At first blush, this may not look like anything and may not give rise to either actual or an appearance of bias. However, in deciding whether there is actual or an appearance of bias, I have to divorce myself from the situation and look at the facts as others would. I also have to consider the balance of convenience of the parties. The earlier the allegation of bias is raised, the more likely I am to resign, when the cost to the parties is less.
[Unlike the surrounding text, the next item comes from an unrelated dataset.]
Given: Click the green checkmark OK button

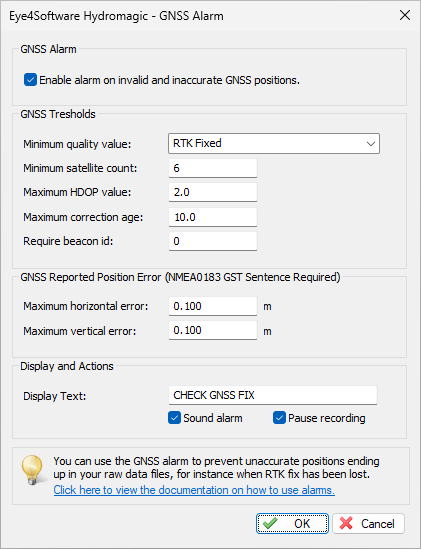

In the mock adjudication, on the one hand, I felt there was probably enough of a connection with Mr Jones to consider resigning and I was particularly swayed by the letter to the ANB. But, on the other hand, the allegation of bias had been raised late in the day, after both parties had already incurred considerable expenses in preparing submissions and attending the hearing. In this example, I believe the balance of convenience was against me resigning. Interestingly, on a show of hands from the audience, the room was split roughly 50:50.

Practical tips for the responding party

  • The challenge should be made as soon as the responding party is aware of the circumstances that give rise to the challenge. Any delay may result in the adjudicator continuing with the reference.
  • The letter should be sent to the adjudicator and the referring party. I am likely to invite submissions so the matter can be dealt with urgently.

and how could the referring party have avoided this?

  • By not writing this type of letter to the ANB. It is counter-productive as it suggests a relationship where none may exist.
  • By providing a selection of names to the ANB, with reasons. If the referring party names only one individual, following the decision in Makers v Camden, the ANB may be discouraged from appointing that individual.